End-to-end extraction is six steps. Each step produces the IDs the next step needs, so do them in order. Fetch the schema for exact endpoints, request bodies, and response shapes — the description below covers the sequence and the why.

All requests carry the API key in the `X-API-Key` header, for example `X-API-Key: $PARSEWISE_API_KEY`.

1. **Create a project.** Projects are containers for everything else. Scope one project per subject area.
2. **Upload source documents.** Uploads are multipart; Parsewise parses them asynchronously. You don't need to wait for parsing to finish before launching — if parsing is still in flight when you launch, the run is queued and fires automatically once parsing completes. If no parsing is in flight, the launch pipeline itself parses any outstanding documents before extracting.
3. **Define agents.** Create one agent per column of data you want. Give each agent a short, descriptive name and an extraction task that specifies the value, its format, and any disambiguation rules — see the best practices below. See "How many values an agent produces" for when to attach a dimension.
4. **Launch extraction.** Launching starts the project's extraction pipeline. It takes no body and returns `202 Accepted` immediately; the actual work happens in the background.
5. **Poll for progress.** Each agent reports progress across four stages: parsing, extraction, web search, and resolution. The backend is still working while `pipeline_running=true`; treat a run as "done and successful" only when `pipeline_running=false` *and* every agent's `extraction_status` is `Processed` — see the FAQ for why `pipeline_running=false` alone is not enough. Poll with exponential backoff (e.g. 2s, 4s, 8s, capped at ~30s); do not hammer the endpoint on a tight loop. Do not issue a new launch until the previous pipeline has finished — a second launch issued mid-run cancels the in-flight run and starts a fresh one, so any partial work from the previous run is thrown away. (The one exception is a launch issued while documents are still parsing: that is queued automatically, as described in step 2.)
6. **Read results.** List the project's results, then fetch individual results to see their extracted values and the citations back to the source pages.
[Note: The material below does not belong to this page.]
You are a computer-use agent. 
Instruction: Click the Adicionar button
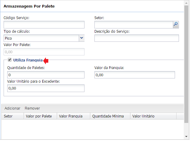click(12, 108)
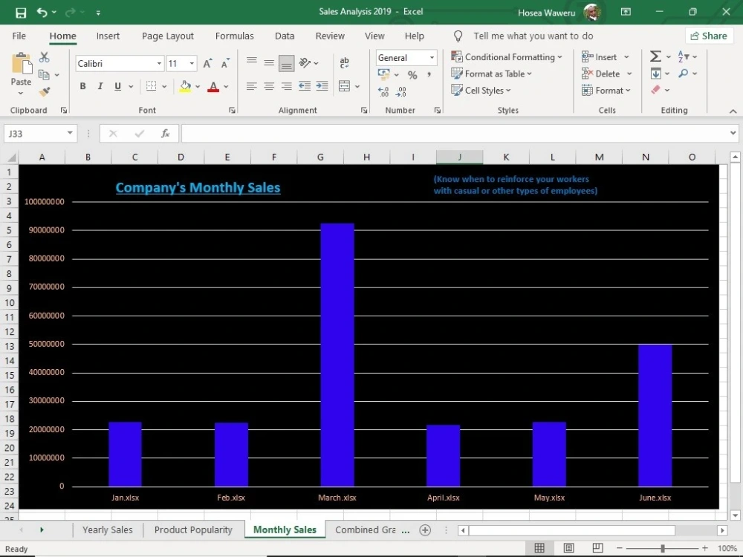Open the Yearly Sales sheet tab

pos(107,530)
You can also open the project in the Parsewise web interface at `https://app.parsewise.ai/projects/<project-uuid>/results` to browse results visually, inspect source citations, and export to Excel.

## Iterating after the first run

You rarely redo all six steps. Typical follow-ups:

- **New documents arrive** → upload them, then re-launch. The pipeline picks up the new files.
- **An agent is wrong** → update its definition, then re-launch. Re-launching is required: existing results were computed against the old definition and are stale until you run again.
- **A new column is needed** → create another agent, then re-launch.
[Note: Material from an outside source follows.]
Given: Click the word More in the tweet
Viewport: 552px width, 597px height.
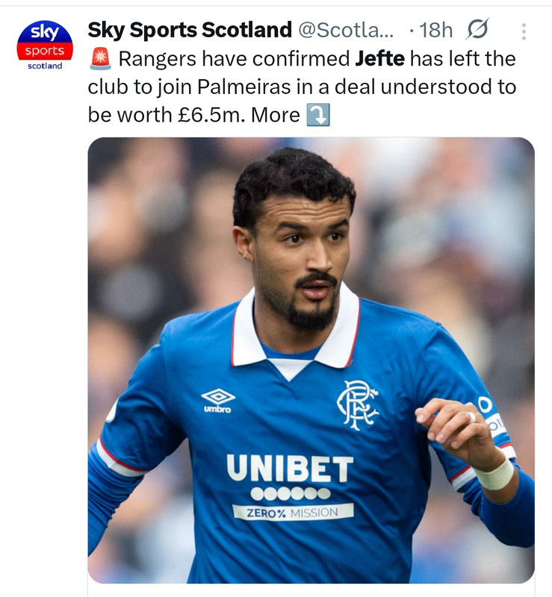Looking at the screenshot, I should (276, 115).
Update the agent with the partial-update operation in the schema. The request body is `PatchedV1AgentRequest`; every field is optional, so you only send what you are changing. Follow the update with a launch on the parent project to recompute results.
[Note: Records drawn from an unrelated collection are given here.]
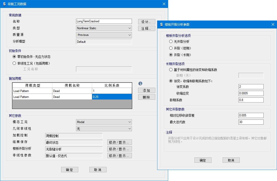Click the info icon beside load table
The height and width of the screenshot is (181, 277).
coord(140,84)
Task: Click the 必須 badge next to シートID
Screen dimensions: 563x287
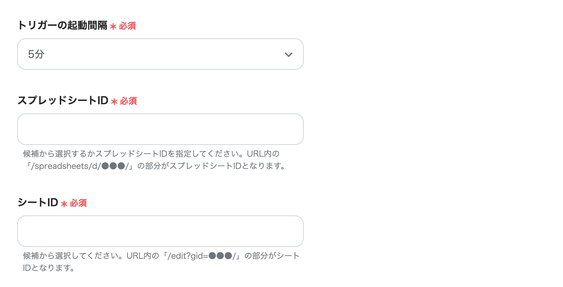Action: 78,203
### What re-launching actually costs

The launch pipeline is incremental, not a full recompute:

- **Parsing** runs only on documents whose status is still `Pending`. Already-parsed documents are not re-parsed.
- **Extraction** is keyed on each agent/document pair. Pairs that already have the full expected set of extraction queries and are resolved are skipped; new documents and agents whose extraction data has been invalidated do the work.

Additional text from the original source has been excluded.